Goals:
#1 Set down the passage of the Mets commentary between "You're not asking for" and "jolt at cleanup.", inclusive, copying it word for word.
#2 According to the Mets commentary, to which team did the ownership dedicate the new ballpark it built for the Mets?
#3 Write the next part of the Mets commentary, picking up after its final sentence.

Document excerpt:
** start **

And yes, it's silly that we're talking about Ben Zobrist like he's Willie Mays, as if signing him will somehow thrust the Mets into the World Series.
And it's both sad and shameful to see a fan create a website with the sole purpose of taking donations to fund the Mets with a robust bat. At this point, his $3 million fundraiser is at $750.
We don't know the Mets' situation because they won't tell us. We don't know if they were grazed or gutted by Madoff. We don't know if they're sellers or spenders just days before the deadline.
And that's always been the principal problem with the Mets under the Wilpon regime. They keep their fans, the media and the masses at arm's length. You can't ever feel like family because they don't want it that way. They speak in the proper corporate clichés, but when it's time to come correct, they leave you wanting.
This is the ownership that built a gorgeous new ballpark for the Mets and dedicated it to the Dodgers. The greatest pitcher from their greatest team, Doc Gooden, signed his name on some wall, and the team vowed to erase it, until it was shamed into framing it. This is a team tormented -- dizzy from its endless, conflicting impulses -- always on the edge of implosion. It just doesn't know how to do the right thing.
You're not asking for the world, or even the World Series. You know the team is a year or so away from serious contention. You're not asking them to detonate their young and absurdly gifted pitching staff just for an ephemeral jolt at cleanup.
But they have to do something. And if they're truly gun-shy because they don't want to spend an extra million or two for some fortification, then that's truly grotesque. You can't ask your fans for patience, and then when it's time to reward the patience, jam your wallet back into your back pocket.
The Mets fan has been hearing the "wait until next year" mantra for so long that he has abandoned hope. On flawless summer nights you see swaths of empty seats in an otherwise flawless park. Even Yankees fans, like yours truly, concede that Citi Field is endlessly more comfortable and beautiful than the new Yankee Stadium, which feels more like a bank than a ballpark.

** end **

Data shown:
** start **

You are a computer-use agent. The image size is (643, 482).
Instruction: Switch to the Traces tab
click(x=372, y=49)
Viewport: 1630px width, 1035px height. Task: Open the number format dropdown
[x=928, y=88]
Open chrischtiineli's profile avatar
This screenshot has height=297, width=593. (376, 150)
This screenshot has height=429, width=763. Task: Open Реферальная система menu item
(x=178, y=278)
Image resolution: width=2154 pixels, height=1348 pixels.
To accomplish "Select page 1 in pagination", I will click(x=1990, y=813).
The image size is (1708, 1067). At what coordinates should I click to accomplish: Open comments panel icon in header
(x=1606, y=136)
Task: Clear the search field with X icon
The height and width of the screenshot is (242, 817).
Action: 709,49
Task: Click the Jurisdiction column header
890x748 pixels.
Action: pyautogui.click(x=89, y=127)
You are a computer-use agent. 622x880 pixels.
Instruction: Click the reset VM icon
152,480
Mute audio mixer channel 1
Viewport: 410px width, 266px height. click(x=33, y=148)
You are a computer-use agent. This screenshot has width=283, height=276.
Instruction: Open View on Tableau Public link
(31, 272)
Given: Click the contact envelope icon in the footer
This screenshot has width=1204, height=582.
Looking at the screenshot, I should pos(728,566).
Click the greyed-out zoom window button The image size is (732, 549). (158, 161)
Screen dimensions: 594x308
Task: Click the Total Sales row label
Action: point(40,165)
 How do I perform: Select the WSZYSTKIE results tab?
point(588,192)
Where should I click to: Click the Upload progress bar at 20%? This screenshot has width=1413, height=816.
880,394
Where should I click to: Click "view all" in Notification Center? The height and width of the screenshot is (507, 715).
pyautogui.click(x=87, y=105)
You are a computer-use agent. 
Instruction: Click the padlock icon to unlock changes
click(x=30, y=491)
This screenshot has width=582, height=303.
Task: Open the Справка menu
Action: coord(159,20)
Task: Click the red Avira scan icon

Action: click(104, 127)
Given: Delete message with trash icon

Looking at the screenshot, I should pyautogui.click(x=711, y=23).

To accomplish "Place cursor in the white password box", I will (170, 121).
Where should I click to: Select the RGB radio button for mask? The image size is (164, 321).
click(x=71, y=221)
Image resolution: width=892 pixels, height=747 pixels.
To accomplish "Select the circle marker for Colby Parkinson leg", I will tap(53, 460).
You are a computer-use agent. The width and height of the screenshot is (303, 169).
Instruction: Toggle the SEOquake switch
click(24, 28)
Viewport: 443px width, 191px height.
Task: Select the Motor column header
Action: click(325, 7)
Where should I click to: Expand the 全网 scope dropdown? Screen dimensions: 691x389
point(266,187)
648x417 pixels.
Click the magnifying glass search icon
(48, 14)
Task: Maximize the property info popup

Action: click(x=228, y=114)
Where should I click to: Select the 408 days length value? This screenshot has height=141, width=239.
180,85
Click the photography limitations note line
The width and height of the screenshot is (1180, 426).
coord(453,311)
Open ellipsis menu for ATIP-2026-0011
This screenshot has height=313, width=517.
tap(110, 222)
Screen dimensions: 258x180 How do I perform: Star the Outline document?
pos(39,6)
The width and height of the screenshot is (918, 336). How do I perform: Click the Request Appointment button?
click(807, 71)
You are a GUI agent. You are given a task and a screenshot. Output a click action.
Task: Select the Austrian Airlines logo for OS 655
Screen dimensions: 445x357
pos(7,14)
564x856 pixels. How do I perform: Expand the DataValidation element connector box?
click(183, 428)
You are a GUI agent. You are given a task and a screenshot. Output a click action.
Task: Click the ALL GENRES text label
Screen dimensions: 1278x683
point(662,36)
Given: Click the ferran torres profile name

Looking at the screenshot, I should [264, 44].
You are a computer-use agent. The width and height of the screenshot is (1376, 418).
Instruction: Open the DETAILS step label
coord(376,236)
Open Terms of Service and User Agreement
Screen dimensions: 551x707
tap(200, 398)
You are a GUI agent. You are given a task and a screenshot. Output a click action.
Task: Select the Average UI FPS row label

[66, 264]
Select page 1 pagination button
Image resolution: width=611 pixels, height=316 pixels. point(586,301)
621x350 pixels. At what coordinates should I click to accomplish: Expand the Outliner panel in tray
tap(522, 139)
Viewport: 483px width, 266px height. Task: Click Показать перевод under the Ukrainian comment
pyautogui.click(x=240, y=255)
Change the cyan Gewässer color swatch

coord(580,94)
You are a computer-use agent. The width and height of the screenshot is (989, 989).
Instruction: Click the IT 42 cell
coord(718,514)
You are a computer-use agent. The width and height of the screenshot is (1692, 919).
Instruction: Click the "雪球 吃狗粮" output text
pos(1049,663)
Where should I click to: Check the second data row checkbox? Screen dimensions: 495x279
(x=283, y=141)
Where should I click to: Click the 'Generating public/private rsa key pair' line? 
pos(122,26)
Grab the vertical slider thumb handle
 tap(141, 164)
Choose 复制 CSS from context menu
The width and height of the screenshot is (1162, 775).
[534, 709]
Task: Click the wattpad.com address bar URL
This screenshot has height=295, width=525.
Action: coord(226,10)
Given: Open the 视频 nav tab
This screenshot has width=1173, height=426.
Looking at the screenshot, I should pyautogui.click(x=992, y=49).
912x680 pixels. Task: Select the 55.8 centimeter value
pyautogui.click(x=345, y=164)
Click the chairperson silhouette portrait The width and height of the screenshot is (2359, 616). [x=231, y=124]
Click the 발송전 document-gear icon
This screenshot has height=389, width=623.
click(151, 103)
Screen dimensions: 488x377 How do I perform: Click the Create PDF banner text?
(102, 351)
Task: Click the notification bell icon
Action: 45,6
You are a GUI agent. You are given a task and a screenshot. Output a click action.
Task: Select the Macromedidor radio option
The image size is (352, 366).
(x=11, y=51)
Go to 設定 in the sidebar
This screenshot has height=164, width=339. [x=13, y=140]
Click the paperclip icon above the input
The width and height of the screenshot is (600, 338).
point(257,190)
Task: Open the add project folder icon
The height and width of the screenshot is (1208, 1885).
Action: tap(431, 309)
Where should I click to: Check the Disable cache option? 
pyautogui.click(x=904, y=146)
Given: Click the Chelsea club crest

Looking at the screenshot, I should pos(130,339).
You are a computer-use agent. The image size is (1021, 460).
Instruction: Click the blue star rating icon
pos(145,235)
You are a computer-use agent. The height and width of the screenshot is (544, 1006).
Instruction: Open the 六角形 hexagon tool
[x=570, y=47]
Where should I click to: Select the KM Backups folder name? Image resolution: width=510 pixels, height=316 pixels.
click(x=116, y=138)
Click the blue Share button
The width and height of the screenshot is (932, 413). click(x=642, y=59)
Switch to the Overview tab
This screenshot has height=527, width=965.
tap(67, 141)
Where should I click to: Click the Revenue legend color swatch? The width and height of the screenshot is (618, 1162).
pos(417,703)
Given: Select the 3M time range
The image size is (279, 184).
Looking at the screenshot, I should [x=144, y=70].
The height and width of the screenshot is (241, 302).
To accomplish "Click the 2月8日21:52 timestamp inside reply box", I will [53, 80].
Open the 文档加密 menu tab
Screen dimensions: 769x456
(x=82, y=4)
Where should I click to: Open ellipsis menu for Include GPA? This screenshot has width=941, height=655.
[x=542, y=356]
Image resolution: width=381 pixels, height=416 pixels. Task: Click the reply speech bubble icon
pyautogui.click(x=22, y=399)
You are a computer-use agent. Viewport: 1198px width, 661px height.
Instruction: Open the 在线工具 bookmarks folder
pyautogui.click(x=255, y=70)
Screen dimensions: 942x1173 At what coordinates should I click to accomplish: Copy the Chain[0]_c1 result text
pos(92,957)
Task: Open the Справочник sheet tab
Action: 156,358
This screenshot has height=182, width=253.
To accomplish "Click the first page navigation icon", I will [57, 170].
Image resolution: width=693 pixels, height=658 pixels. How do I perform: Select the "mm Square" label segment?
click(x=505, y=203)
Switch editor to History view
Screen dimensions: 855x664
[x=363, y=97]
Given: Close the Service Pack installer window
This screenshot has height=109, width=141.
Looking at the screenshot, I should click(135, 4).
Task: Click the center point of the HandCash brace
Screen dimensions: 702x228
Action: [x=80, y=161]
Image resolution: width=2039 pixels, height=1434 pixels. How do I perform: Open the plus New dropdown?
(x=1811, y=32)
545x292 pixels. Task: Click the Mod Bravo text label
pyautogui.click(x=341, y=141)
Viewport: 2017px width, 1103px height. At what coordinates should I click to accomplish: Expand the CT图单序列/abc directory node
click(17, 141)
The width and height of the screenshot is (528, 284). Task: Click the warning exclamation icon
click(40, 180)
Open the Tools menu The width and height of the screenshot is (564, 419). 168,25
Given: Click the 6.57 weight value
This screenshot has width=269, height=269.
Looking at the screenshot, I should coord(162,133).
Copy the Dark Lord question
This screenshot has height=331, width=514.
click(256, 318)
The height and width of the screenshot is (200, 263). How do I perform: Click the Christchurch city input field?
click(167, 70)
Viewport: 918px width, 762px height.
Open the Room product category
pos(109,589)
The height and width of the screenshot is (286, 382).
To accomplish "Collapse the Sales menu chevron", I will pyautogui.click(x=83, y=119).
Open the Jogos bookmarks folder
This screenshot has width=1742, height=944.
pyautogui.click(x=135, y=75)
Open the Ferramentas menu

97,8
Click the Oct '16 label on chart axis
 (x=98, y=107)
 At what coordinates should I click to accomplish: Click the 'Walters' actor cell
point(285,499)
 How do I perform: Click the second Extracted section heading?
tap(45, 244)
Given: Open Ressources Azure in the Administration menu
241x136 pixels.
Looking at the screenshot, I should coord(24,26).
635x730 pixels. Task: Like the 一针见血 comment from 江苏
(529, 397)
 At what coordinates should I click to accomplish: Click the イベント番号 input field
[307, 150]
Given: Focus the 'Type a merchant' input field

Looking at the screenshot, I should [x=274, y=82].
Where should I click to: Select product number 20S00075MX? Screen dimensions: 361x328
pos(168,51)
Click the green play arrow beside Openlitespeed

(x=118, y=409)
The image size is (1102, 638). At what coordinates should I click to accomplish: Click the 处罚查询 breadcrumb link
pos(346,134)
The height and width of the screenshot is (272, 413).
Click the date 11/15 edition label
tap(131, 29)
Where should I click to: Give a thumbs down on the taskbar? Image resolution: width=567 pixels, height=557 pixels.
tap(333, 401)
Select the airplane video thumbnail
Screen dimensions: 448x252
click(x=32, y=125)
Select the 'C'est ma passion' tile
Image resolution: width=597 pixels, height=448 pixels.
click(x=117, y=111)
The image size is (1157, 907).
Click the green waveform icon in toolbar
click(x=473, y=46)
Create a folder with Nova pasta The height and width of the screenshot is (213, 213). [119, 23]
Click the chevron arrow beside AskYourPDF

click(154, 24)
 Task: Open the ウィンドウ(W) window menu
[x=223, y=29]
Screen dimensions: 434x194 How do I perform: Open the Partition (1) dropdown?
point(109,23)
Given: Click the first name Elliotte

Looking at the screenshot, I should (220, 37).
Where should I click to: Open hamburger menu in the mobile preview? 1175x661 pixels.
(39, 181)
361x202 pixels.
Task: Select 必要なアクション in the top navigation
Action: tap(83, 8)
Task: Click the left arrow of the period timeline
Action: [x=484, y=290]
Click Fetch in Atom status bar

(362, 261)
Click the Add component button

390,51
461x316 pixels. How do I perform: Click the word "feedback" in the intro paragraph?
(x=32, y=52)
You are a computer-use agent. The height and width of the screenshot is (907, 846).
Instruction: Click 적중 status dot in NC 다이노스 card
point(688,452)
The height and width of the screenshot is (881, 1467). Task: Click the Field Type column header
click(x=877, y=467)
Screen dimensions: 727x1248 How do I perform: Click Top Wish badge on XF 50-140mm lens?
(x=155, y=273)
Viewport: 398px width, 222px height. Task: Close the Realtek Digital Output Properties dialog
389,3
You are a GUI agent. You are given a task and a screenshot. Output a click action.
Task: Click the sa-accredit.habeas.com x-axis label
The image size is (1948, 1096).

** end **

Answers given:
#1
You're not asking for the world, or even the World Series. You know the team is a year or so away from serious contention. You're not asking them to detonate their young and absurdly gifted pitching staff just for an ephemeral jolt at cleanup.

#2 The Dodgers.

#3
The Mets are so close to relevance, yet you never get the sense that they have any sense. Has a team three games out of first ever felt so far from first? That's not because of personnel, but because of management.
If the Mets get Zobrist -- who is rather cheap by modern metrics -- and perhaps one more bat, then you can at least say they tried; feel some comfort, some provincial pride in knowing they took a modest shot.
There's no shame in losing to Clayton Kershaw. Everyone does. But there's much shame in making every other pitcher look like Kershaw. Thank God Zack Grienke had to flee for the birth of his first baby, or else he was about to vaporize the Mets. The hottest pitcher in the sport, who hasn't given up a run since the Civil War, was the last person the anemic Mets lineup needed to see. Even if they had Zobrist.
Yes, I foolishly predicted the Mets would leapfrog the Yanks as Gotham's best team. It doesn't hurt that the Yankees play in the most wretched division in MLB. But that's not what this is about.
No matter your baseball allegiance, the Mets fan deserves better. Sandy Alderson has had a conflicted tenure as GM. He cleaned up the mess, made some clever trades and made the Mets younger, cheaper and largely better. They entered the 2015 season with a paltry payroll of $100 million, according to USA Today. Out of 30 MLB teams, 20 spent more money than the Mets, which means they can afford to buy a bat, even (God forbid!) overpay for one.
The Mets have more good, young pitching than any team in the sport, which is the hardest part in building any baseball club. The easy part should be finding a few bats to swing their way to the playoffs. Bartolo Colon was wonderful on Thursday night, surrendering one run over eight innings. Yet he was never close to winning. The Mets got their first hit in the seventh inning.
You know the narrative. They trot out some young stud every night, who tosses six or seven sublime innings, and leaves without a lead. This has to wear on them, on even the most naive young mind and divine young arm. And we know what it does to the fan base.
If the Mets don't make a move it's tantamount to tanking, which is unacceptable. You can't sell NYC on potential, on the future, forever. That's been the Knicks' business model for 15 years, and we see how that's going. The Mets' brass feels like it's living in a catch-22. They can't win until they fill the park, but they can't fill the park until they win.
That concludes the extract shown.